Noah Baumbach is so hit or miss with his films that I am always trepidation going in. The guy has literally made one of my favorite films--The Squid and the Whale--and one of my least favorite films--While We’re Young. Frances Ha is great, Greenberg is awful, Mistress America is really really good, The Meyerowitz Story is blah. Marriage Story is an absolute triumph and edges out The Squid and the Whale as Baumbach’s masterpiece. The performances from Scarlett Johanssen and Adam Driver are impeccable, and Baumbach does a tremendous job getting you to root for them as they set out on their divorce journey. As the proceedings devolve into total ugliness and the couple wages a proxy battle with their ruthless attorneys (featuring excellent turns from Laura Dern and Ray Liotta), the irony of the film’s title only becomes more pronounced. Honestly, this is a better Woody Allen movie than Woody Allen can make.


9. The Lighthouse
Directed by Robert Eggers
I wish I could have seen this one on the big screen because I think it’s the best looking movie on the screen. Robert Eggers proved to be a master of atmosphere on The Witch, and he continues that good work here tenfold. The stark black-and-white photography in its boxy aspect ratio gives the film it’s mood and claustrophobic fee. The sound design--which features a foghorn that blares out in the background every ten seconds or so--puts you on this desolate island with these two salty madmen. Robert Pattinson continues his brilliant campaign of working with every auteur he can get his hands on (see: the Safdie Brothers, Claire Denis, David Michod, Christopher Nolan, James Gray, David Cronenberg). He is clearly living his best life and the work he is doing is remarkable. However, the real standout here is Willem Dafoe who’s turn as the old sea dog wickie Thomas Wake is one of my favorite performances of the year. Dafoe tends to be overlooked when it comes to these things (see: His transcendent performance as Vincent Van Gogh in last year’s At Eternity’s Gate) but I see you Willem. This movie is gross, uncomfortable, and melts down into a blend of mythological and Lovecraftian horror and I couldn’t take my eyes off the screen.


8. Her Smell
Directed by Alex Ross Perry
It's a tough sell making a film about a toxic psychic vampire like Becky Something, and yet Alex Ross Perry makes a movie that is totally arresting, even when Becky is at her absolute worst. This film works so well because it charts a clear character arc over five vignettes and doesn't leave you with an easy resolution. Becky is never fixed, and will always be broken. And of course none of that works without Elisabeth Moss, who delivers a career defining performance. As expected, she was overlooked this awards season, but she is absolutely on fire here.
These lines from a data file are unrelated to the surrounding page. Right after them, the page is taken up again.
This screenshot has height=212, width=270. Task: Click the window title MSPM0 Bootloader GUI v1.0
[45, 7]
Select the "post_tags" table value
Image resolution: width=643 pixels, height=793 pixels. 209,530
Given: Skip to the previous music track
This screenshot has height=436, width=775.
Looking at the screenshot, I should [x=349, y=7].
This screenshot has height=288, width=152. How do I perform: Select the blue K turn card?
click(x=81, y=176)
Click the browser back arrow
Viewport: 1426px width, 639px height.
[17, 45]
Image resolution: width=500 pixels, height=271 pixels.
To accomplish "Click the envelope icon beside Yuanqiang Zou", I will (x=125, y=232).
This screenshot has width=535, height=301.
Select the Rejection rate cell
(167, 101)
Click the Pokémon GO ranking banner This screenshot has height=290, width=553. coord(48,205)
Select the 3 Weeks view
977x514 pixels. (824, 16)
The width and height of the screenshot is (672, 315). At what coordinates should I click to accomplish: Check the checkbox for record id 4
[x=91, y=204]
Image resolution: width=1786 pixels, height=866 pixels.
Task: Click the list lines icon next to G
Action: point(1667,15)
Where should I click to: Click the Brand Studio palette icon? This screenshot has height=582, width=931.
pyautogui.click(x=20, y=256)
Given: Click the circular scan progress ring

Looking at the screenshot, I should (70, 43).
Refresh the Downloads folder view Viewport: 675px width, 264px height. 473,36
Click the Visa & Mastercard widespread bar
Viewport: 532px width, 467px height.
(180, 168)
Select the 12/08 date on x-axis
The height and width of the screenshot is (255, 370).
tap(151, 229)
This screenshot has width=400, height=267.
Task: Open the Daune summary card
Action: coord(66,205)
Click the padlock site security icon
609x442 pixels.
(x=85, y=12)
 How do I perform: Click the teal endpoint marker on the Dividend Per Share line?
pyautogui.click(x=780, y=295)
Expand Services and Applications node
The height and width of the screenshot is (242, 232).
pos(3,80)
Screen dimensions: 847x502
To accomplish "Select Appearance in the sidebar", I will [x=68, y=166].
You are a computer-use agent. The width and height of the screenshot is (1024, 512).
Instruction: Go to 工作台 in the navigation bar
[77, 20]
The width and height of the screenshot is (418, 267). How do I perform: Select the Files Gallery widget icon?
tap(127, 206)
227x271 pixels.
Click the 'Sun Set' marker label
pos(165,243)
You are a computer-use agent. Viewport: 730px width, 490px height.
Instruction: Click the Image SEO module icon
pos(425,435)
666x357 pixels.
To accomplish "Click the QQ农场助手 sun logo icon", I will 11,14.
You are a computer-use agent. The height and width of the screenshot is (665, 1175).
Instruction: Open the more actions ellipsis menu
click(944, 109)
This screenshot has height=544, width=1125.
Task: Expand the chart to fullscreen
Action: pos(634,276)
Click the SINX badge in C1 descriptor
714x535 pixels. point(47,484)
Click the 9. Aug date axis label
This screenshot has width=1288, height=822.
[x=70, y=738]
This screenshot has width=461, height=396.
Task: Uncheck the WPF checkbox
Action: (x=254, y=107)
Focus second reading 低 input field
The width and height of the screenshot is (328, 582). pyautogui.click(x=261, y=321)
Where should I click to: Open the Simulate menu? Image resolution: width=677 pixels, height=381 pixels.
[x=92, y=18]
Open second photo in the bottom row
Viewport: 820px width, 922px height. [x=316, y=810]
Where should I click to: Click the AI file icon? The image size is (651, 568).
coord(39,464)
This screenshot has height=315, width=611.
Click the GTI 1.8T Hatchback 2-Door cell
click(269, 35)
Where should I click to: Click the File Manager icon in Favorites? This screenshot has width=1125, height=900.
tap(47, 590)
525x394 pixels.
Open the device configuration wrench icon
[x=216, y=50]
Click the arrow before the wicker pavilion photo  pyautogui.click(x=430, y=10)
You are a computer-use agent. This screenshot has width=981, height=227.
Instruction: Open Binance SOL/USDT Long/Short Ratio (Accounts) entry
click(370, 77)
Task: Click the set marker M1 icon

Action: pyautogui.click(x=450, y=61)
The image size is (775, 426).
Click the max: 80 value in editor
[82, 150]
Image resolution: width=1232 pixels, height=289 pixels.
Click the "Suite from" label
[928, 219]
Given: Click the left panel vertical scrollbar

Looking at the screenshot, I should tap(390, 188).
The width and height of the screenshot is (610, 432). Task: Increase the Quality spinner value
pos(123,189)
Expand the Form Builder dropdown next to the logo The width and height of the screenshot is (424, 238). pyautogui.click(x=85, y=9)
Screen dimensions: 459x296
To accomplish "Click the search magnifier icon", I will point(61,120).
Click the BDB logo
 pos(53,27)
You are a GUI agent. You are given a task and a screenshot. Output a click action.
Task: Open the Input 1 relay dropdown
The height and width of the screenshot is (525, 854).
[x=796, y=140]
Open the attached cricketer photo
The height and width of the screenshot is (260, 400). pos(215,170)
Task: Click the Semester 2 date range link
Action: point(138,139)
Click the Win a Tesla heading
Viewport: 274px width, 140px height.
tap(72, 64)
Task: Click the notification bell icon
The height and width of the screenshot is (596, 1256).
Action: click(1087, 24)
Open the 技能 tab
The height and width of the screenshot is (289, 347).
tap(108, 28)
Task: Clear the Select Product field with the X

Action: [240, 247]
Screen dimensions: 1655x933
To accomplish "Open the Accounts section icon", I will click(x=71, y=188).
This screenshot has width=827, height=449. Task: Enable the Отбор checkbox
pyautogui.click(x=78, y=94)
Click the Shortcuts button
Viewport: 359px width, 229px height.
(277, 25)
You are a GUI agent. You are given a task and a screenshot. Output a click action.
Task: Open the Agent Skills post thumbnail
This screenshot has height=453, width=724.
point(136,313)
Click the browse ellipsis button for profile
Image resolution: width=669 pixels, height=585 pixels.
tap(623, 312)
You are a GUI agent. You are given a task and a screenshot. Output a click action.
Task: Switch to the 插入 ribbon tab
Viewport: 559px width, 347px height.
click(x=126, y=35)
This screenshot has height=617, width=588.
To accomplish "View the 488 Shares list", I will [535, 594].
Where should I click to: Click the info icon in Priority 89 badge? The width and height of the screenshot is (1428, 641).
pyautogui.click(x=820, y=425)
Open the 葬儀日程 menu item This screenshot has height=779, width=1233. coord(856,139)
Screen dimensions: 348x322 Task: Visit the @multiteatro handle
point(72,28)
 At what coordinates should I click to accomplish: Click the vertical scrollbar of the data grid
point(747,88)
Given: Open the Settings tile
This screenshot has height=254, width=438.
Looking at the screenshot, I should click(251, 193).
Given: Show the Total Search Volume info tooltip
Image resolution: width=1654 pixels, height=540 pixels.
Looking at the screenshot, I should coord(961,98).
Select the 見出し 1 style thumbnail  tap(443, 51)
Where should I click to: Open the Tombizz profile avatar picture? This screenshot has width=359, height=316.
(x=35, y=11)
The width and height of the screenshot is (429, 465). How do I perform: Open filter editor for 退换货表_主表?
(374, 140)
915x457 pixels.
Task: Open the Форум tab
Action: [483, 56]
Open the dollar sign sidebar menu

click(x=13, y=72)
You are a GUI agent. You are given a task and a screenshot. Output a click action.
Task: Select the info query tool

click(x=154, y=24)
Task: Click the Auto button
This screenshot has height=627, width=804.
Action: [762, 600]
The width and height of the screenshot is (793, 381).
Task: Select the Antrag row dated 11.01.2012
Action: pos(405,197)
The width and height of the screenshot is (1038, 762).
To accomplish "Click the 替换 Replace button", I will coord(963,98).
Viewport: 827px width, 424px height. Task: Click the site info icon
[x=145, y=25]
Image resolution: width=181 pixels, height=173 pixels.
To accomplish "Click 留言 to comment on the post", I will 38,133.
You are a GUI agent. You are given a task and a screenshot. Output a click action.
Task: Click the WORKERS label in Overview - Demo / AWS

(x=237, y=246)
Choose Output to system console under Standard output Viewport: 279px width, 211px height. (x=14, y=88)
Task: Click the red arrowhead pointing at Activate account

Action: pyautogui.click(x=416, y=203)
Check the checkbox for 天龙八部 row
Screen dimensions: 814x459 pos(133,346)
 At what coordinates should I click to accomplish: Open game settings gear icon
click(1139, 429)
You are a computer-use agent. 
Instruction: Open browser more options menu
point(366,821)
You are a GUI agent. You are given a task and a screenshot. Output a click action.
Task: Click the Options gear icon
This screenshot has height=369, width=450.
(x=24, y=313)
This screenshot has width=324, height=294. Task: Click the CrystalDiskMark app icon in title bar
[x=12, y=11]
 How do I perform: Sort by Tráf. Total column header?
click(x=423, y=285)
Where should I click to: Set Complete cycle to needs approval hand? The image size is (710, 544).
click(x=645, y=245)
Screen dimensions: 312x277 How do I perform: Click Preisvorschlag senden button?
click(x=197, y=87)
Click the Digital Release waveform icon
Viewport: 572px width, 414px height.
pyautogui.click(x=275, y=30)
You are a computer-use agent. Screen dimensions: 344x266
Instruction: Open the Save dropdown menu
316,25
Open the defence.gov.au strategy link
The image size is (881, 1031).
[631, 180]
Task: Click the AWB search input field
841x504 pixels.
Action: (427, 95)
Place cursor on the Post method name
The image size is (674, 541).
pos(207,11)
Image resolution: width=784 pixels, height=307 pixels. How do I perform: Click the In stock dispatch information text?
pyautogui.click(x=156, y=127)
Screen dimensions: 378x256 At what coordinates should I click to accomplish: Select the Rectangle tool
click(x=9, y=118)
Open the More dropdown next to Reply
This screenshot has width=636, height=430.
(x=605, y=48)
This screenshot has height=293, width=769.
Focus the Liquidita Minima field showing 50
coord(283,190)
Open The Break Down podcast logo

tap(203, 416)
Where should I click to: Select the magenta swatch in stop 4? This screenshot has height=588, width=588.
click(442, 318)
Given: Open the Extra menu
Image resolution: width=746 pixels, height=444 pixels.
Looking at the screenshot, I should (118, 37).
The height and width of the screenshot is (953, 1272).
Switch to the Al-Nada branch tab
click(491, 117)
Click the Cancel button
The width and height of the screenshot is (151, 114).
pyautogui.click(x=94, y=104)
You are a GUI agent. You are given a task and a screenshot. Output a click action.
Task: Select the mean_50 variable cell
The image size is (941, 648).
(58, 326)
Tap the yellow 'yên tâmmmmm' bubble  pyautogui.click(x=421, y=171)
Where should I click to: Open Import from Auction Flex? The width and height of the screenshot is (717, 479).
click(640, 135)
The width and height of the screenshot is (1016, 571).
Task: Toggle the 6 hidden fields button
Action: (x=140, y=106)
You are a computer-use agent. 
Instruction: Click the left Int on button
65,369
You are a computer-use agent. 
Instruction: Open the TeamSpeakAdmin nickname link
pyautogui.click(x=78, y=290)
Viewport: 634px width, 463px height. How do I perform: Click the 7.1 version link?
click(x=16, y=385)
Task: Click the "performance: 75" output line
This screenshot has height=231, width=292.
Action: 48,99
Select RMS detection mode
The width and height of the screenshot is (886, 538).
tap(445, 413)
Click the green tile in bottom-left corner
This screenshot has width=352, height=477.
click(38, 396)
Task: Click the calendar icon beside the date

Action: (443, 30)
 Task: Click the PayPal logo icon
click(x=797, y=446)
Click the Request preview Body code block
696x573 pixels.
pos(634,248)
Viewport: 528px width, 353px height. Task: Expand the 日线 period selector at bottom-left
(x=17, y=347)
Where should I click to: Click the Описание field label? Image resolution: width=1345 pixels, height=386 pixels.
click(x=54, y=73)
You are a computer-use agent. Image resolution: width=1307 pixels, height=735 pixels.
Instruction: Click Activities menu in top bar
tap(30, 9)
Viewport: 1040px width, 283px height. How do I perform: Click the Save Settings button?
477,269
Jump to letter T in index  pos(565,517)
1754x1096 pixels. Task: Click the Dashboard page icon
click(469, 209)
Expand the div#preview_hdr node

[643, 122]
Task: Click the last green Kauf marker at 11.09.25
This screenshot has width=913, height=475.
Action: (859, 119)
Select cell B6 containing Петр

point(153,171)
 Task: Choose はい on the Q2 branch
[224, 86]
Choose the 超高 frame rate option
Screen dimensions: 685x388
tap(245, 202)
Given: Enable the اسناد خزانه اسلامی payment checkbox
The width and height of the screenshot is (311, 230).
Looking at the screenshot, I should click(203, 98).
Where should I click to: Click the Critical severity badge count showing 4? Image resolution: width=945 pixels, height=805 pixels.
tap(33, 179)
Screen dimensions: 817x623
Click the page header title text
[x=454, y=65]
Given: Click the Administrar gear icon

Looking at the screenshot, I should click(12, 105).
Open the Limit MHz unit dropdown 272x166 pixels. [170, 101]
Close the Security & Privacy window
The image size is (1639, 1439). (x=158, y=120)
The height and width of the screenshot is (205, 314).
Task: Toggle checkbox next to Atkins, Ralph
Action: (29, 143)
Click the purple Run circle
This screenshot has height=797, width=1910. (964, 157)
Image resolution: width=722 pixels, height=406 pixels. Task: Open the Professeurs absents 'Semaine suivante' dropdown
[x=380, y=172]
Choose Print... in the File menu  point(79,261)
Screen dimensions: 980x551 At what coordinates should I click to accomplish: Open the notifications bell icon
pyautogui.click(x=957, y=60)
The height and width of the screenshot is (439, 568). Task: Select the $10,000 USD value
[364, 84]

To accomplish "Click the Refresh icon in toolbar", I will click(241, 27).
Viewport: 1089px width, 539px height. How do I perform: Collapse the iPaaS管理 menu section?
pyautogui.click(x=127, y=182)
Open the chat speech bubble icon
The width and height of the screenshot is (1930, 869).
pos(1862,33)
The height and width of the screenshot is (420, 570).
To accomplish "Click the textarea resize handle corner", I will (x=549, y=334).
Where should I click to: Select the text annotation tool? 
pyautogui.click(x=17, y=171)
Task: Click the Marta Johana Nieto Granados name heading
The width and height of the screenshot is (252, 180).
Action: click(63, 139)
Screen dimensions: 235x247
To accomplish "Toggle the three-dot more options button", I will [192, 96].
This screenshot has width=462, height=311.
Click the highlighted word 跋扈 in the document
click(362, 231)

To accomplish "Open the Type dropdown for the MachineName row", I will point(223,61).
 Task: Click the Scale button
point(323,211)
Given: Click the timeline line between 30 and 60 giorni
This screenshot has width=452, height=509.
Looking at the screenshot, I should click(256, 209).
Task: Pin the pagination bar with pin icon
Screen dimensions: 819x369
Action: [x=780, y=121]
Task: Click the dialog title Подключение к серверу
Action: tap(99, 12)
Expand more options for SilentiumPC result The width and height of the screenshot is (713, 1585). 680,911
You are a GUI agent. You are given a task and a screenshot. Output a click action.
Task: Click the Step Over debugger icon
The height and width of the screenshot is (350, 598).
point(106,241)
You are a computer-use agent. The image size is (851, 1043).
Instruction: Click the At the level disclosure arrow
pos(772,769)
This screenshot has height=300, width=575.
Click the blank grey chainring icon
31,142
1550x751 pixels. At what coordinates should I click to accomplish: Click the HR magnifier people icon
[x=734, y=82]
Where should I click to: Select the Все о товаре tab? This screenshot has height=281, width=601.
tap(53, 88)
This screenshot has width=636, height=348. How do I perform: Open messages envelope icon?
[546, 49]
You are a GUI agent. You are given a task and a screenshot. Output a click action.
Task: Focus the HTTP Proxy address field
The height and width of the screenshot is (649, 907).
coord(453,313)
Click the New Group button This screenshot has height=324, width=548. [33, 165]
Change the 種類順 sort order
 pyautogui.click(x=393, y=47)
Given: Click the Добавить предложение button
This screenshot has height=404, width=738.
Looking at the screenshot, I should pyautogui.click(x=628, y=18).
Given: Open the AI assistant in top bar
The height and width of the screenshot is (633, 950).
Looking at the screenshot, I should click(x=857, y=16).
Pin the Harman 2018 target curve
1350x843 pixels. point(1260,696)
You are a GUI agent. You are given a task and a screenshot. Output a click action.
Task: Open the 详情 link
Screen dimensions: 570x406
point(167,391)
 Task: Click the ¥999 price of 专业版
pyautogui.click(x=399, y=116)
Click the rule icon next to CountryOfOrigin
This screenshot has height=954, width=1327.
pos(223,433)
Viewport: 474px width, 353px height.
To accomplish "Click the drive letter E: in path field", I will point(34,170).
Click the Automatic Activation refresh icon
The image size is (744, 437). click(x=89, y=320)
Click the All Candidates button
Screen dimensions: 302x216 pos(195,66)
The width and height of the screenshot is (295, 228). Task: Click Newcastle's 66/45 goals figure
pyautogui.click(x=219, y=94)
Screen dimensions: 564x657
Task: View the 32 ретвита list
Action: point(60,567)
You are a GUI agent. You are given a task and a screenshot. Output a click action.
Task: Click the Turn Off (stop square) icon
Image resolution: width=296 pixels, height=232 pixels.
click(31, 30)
7. The Last Black Man in San Francisco
Directed by Joe Talbot
A strong vision makes this a film feel totally singular and it's wonderful to watch. I felt like this one pairs well with 2018's Blindspotting (which takes place on the other side of the bay in Oakland) in how it tackles modern displacement and gentrification with grace. First time director Joe Talbot tells a lyrical story (written by him and the film’s star Jimmie Fails, based partially on Fails’ own experiences) about a city that has changed so much that the people who remember what it used to be like and what made it special are being confined to the fringes.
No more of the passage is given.